Graphormer — the generalization of the transformer architecture to graphs

Published in

Towards NeSy

4 min readNov 1, 2021

https://en.m.wikipedia.org/wiki/File:Chemical_Graph_Representation.svg

This article is a brief introduction to the recent work of Microsoft researchers. Feel free to jump to the paper directly here. Their generalization of the transformer architecture for modeling molecular graphs works perfectly and won them the 1st place of quantum prediction track of Open Graph Benchmark Large-Scale Challenge (KDD CUP 2021).

The Transformer is famous for modeling sequential information. Its core module, the self-attention block, captures the semantic similarity between tokens in a sentence or sentence-like structures like SMILES sequences for a molecule. Graphormer (Transformer for graph) incorporates several structural encoding methods to model other useful information in a graph, namely centrality encoding and spatial encoding.

Let’s start with some background knowledge on graphs.

The Centrality of a node

Graphs consists of nodes and edges, where the nodes are an abstraction of entities and the edges are the relationships between them. Graphs are usually so large in some applications that we can not have a clear visualization of what we are dealing with (like social networks). In complex network analysis, when it comes to a specific node, we usually ask a few questions about it:

What is the position of a node in a graph?
How important is this node?

Centrality comes to the center of those questions. We will introduce three kinds of centrality: betweenness, closeness, and degree centrality.

The first two centralities are relative to the shortest path in a graph. For the former one, ask this question: Considering all pairs of nodes in a graph, how many of them have to use a specific node as the communication bridge in the shortest path between them? The higher the number is, the higher the betweenness centrality is for this node. And for closeness centrality, we calculate the sum of the shortest path to all other nodes.

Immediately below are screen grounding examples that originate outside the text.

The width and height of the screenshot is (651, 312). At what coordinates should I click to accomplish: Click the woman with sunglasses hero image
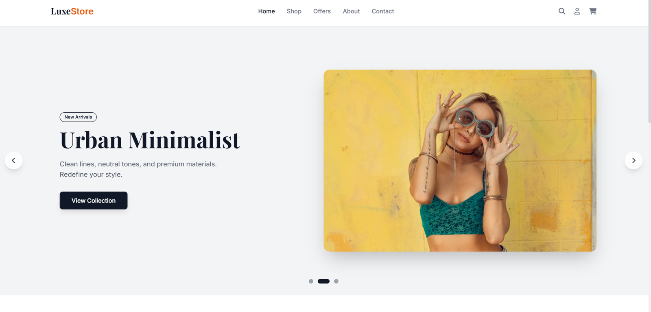click(460, 160)
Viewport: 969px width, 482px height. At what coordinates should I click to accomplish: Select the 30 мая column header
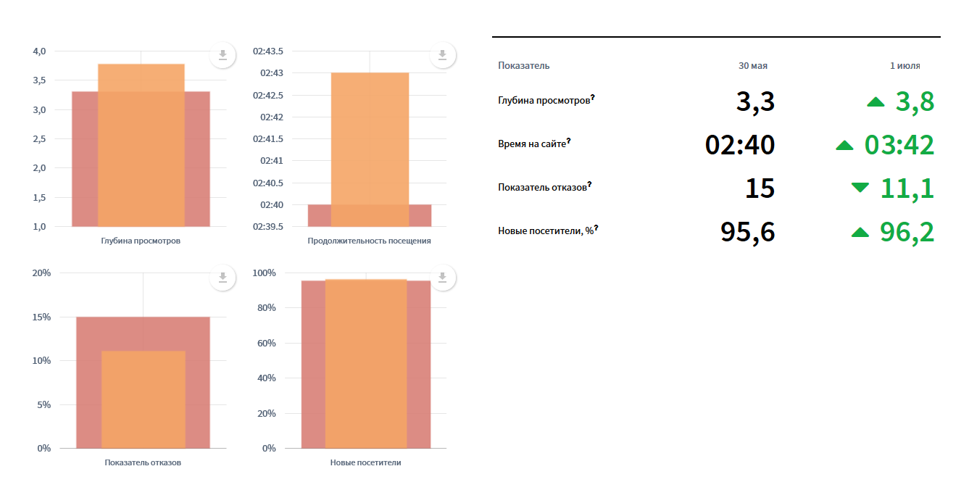click(x=753, y=65)
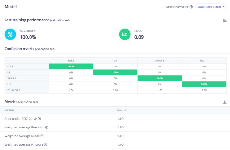
Task: Click the SHAKE column header
Action: click(160, 61)
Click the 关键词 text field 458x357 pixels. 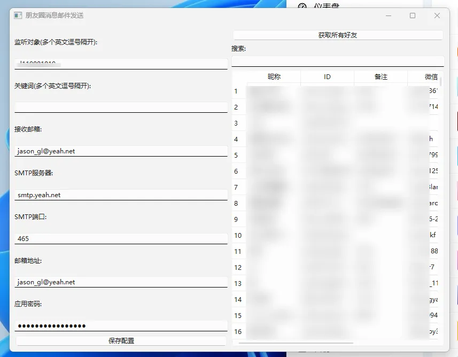pyautogui.click(x=121, y=107)
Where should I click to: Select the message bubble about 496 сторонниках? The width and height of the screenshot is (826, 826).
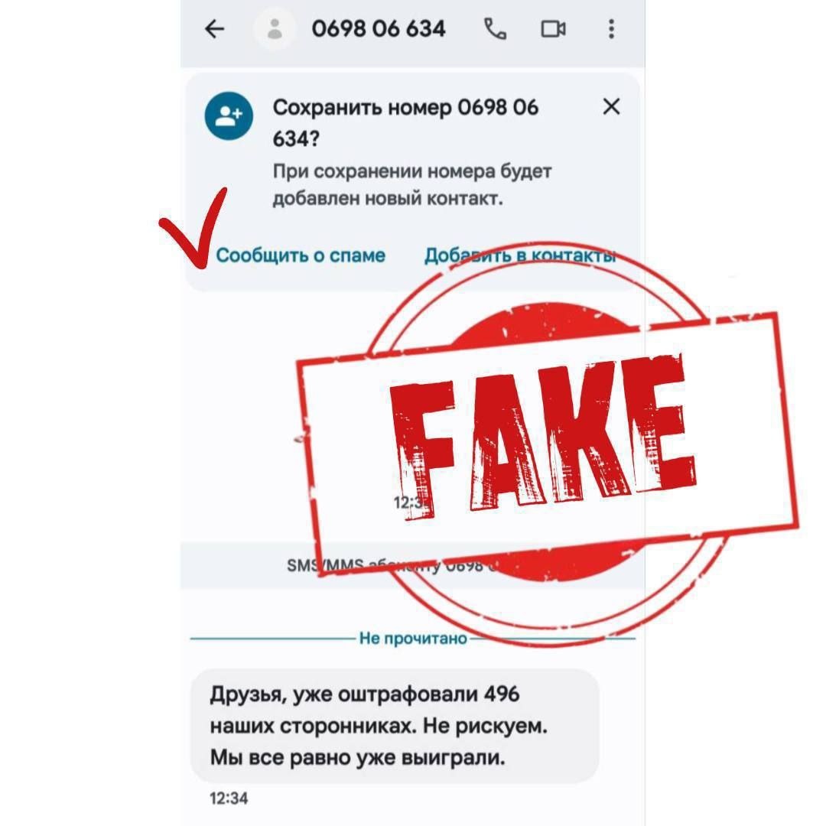pyautogui.click(x=395, y=726)
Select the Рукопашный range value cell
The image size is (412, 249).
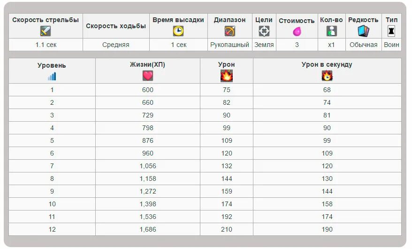pyautogui.click(x=229, y=45)
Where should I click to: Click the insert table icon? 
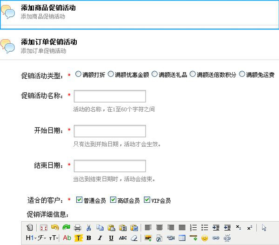pos(182,238)
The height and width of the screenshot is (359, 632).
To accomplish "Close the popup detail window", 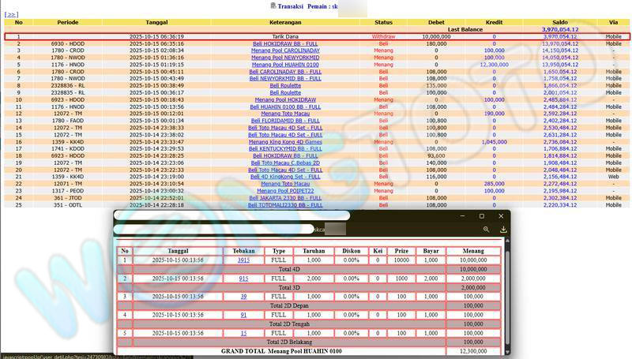I will point(501,215).
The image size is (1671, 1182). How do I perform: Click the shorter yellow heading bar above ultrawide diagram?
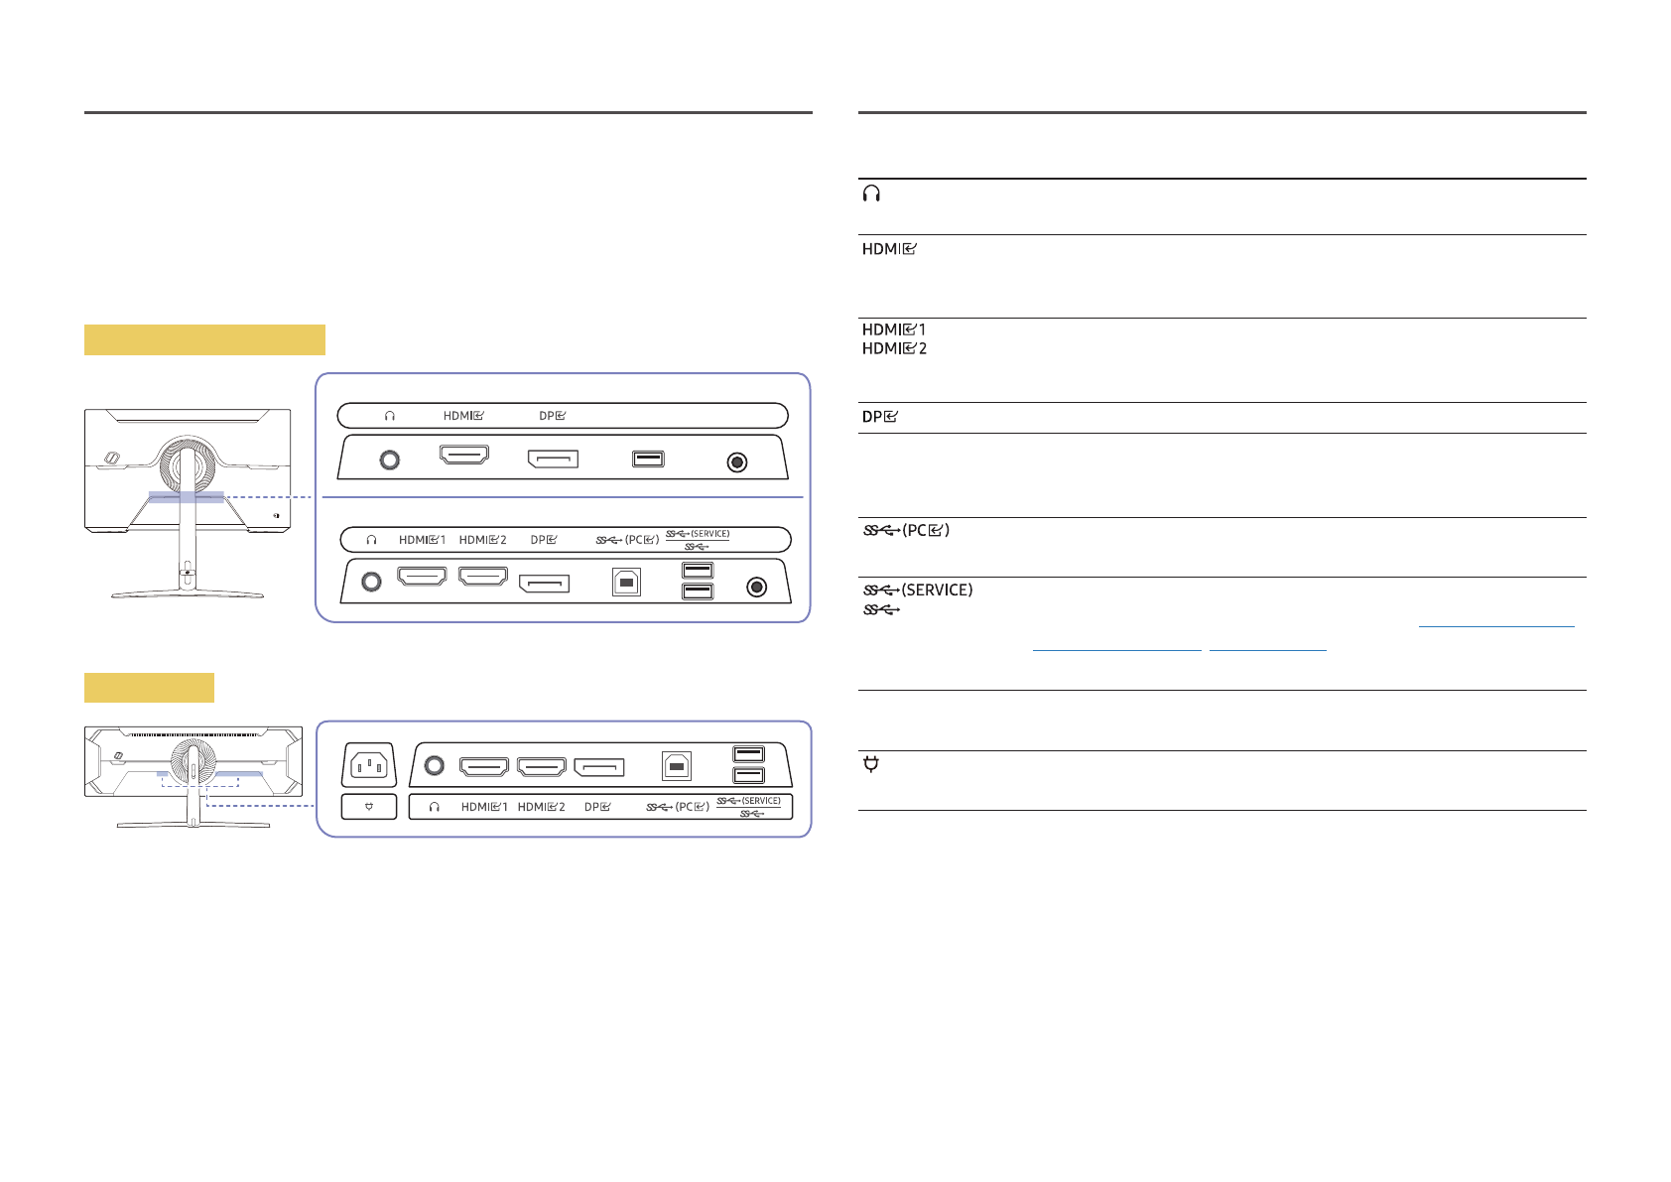point(149,688)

The degree centrality, which is the one used in this paper, is simpler in concept: the more neighbors a node has, the more central a node is. The authors assign a learnable vector to a node based on its degree centrality and then add it up in the node features. For directed graphs (like influencer and follower relation), two vectors are assigned to model the in-degree and the out-degree.

The spatial relation between nodes

The difference between graph-structured data and other structured data (images, text sequences) is that nodes are in non-Euclidean space linked by edges. The common properties we have in Euclidean geometry are not applicable anymore, like angles and circles (not circles in graphs but circles constrained by Pi).

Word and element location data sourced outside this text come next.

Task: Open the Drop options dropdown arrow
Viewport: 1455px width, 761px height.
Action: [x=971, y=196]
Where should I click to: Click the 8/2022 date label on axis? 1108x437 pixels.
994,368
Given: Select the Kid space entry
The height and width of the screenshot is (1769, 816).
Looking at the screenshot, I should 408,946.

This paper defined that not only the embeddings of two nodes are useful, but all the information in the shortest path between them is important too. For each node pair, they assign a learnable embedding based on their spatial relation. To conclude, they compute an average of dot-products of the edge features and learnable embeddings along the shortest path, then use it in the attention module.

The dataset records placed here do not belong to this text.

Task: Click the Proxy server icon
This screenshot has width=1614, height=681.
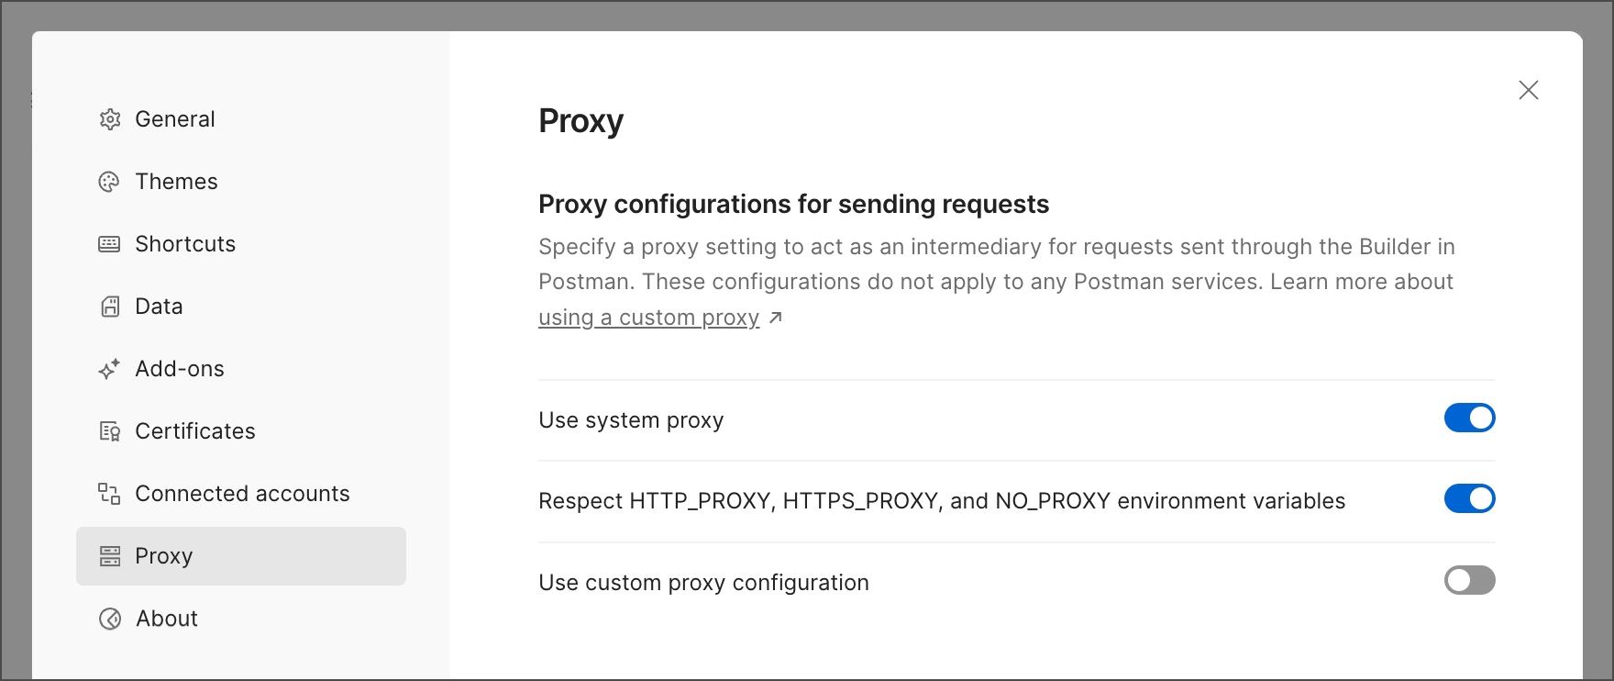Action: [x=110, y=556]
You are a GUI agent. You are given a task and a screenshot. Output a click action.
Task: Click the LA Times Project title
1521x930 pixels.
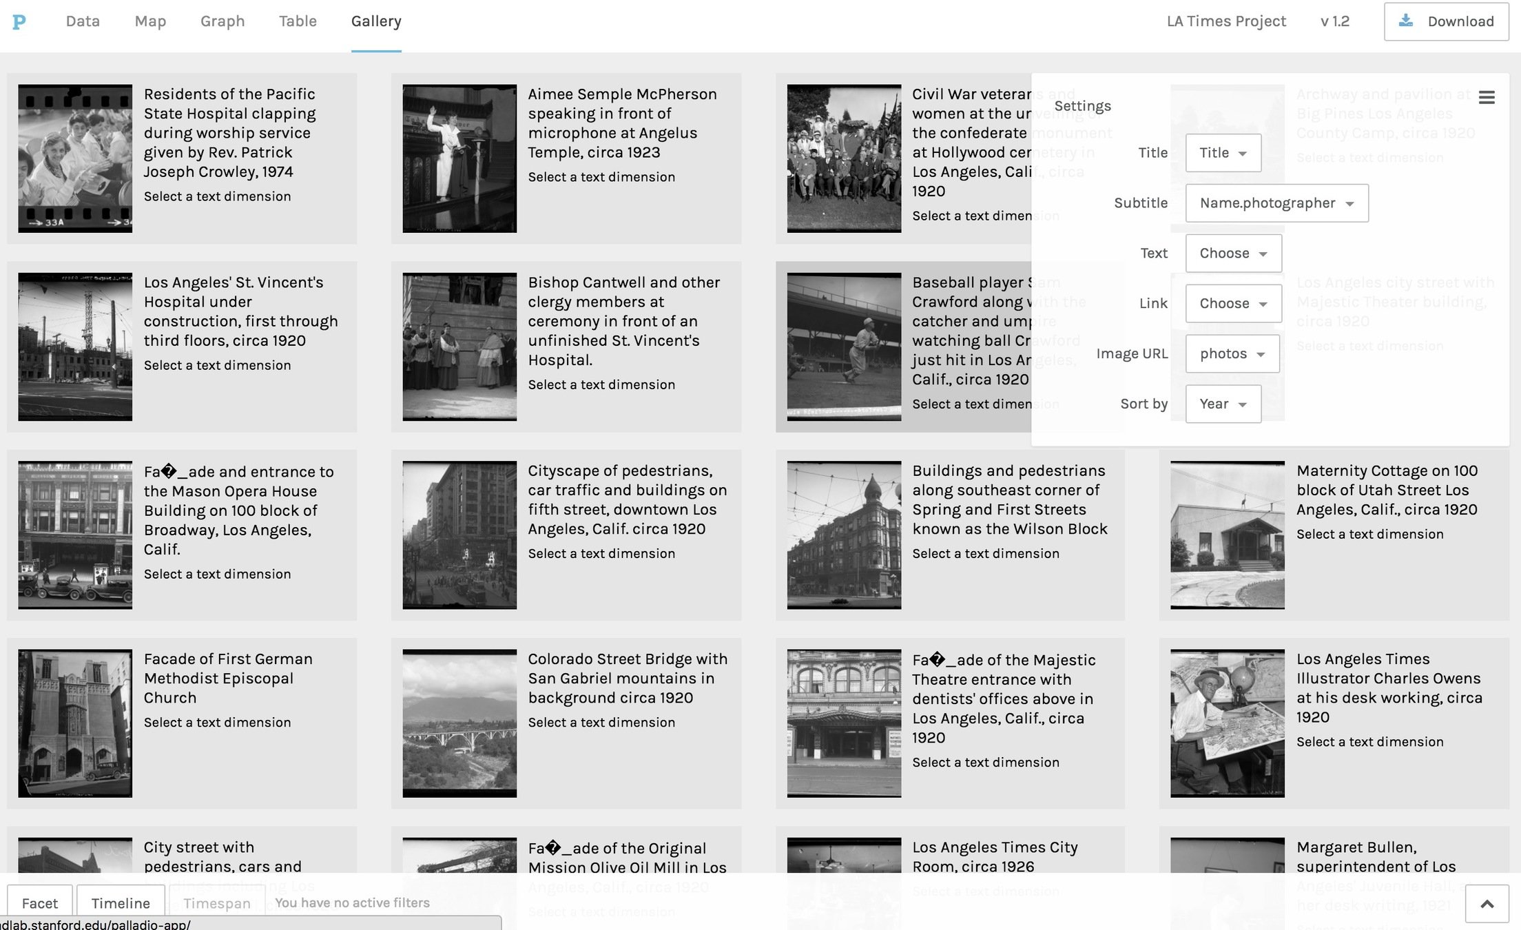click(x=1226, y=21)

In the above demonstration, the spatial and edge encoding act as the bias term in the softmax attention calculation. The centrality encoding (the learnable vector based on the node degree) is added to the node feature.

Implementation of Graphormer

We are throwing all the implementation details here as a dictionary.

Layer Normalization before the multi-head self-attention (MHA) and the feed-forward blocks (FFN) instead of after compared to original Transformer design. reference link
FFN has three layers of hidden dimensions d for simplicity. (same as the length of the node embedding dimension)
Add a VirtualNode to represent Graph-level representation. (similar to CLS token in BERT models) reference link
VirtualNode is connected to every existing node and trained as normal nodes except that it’s assigned a distinct learnable scalar. reference link Originally it’s called the Graph Warp Module → link
Another technique to replace positional encoding and model the spatial encoding is using Laplacian eigenvectors. reference link

GitHub - microsoft/Graphormer: This is the official implementation for "Do Transformers Really…

By Chengxuan Ying, Tianle Cai, Shengjie Luo, Shuxin Zheng, Guolin Ke, Di He*, Yanming Shen and Tie-Yan Liu. This repo…

github.com

References:

Do Transformers Really Perform Bad for Graph Representation?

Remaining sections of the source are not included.